I'm a Principal Engineer at VMware , and am part of the team working on the ESX Server product. We're pretty excited about the recent announcement of ESX 3, which has been in development for quite a while. I actually can't take much credit since I only came in on the tail end of the ESX 3 development - up until last May I was at Sun, working on Solaris and OpenSolaris (see my Sun blog for more details).
Recently, I've been working on Distributed Resource Scheduling (DRS), which will be available with ESX 3. The basic idea behind DRS is to provide the ability to automatically schedule VMs across a cluster of machines, in much the same way that an operating system schedules processes on different CPUs. In addition to determining where VMs should run when initially powered on, DRS uses hot migration (aka VMotion) of VMs between hosts to adapt to dynamic changes in load or available resources.
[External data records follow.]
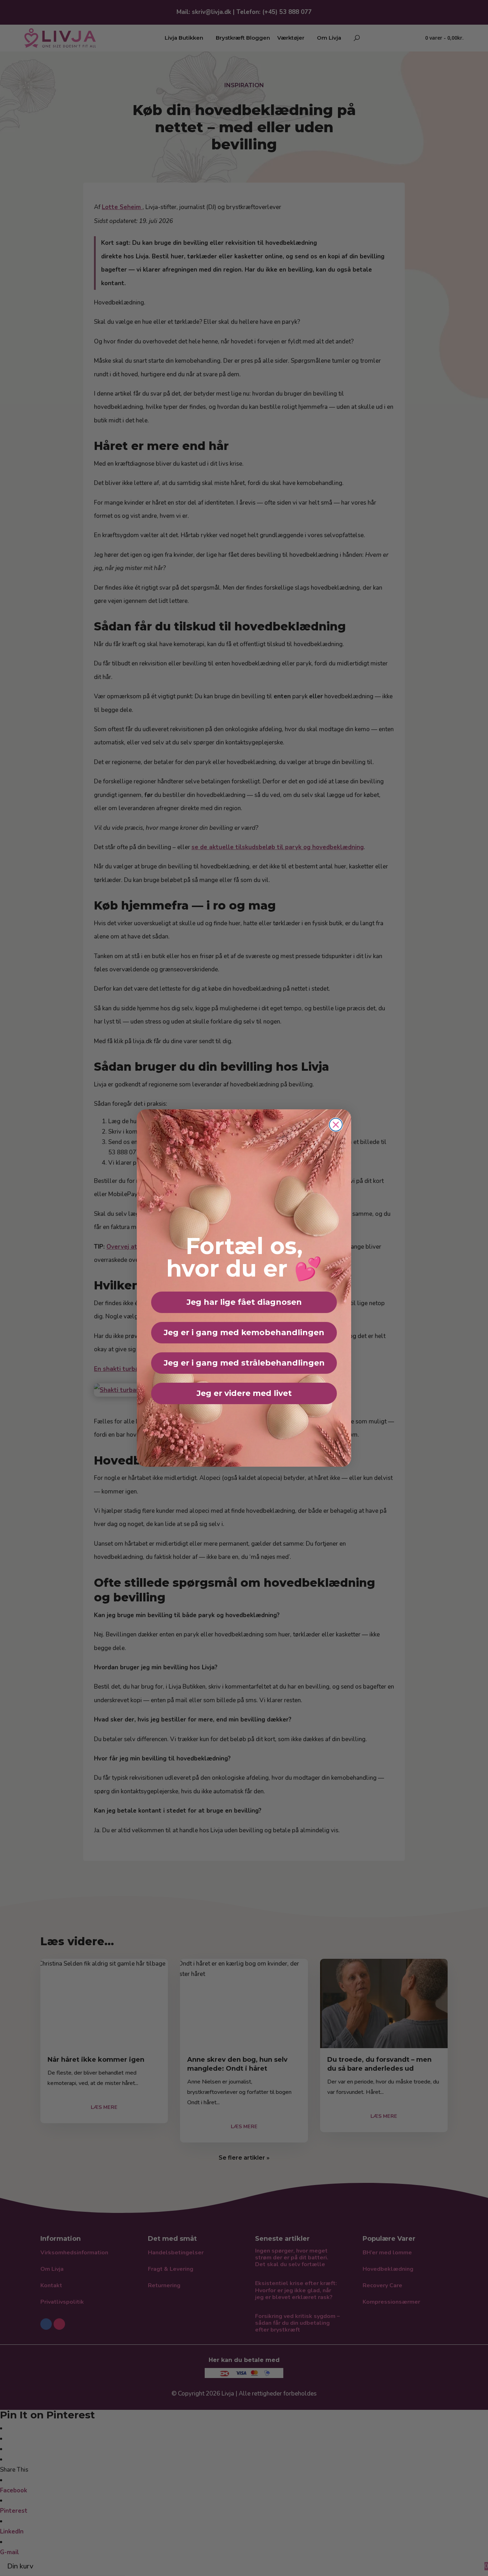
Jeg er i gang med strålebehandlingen (244, 1363)
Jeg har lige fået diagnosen (244, 1302)
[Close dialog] (335, 1124)
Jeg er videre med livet (244, 1393)
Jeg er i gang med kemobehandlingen (244, 1332)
The thing I find interesting about DRS is the way it decouples the application infrastructure (including the guest operating system itself) from the physical hardware. If you want to take a machine down for maintenance, you can put it in maintenance mode and the VMs it was running will automatically migrate to other systems. Once you're done, power it back on and VMs will migrate back. If you have a spike in the load on a particular application, the scheduler can compensate by moving that VM to a host with more available resources. If you decide that a particular VM is more important than you initially thought and want to give it more resources, you can change the resource settings on the fly and the scheduler will adjust.
Of course, operating systems have been doing this sort of thing for years. When I run a multithreaded application on an SMP I don't need to worry about how the threads are scheduled onto processors - the OS takes care of that. And various kinds of batch and grid schedulers have been able to do initial placement scheduling - deciding what machine a new job should run on. But being able adapt on the fly to changes in load and available resources - migrating workloads between independent machines - without application or OS changes - using commodity (i.e. cheap) hardware - in an enterprise-class product - that's something different.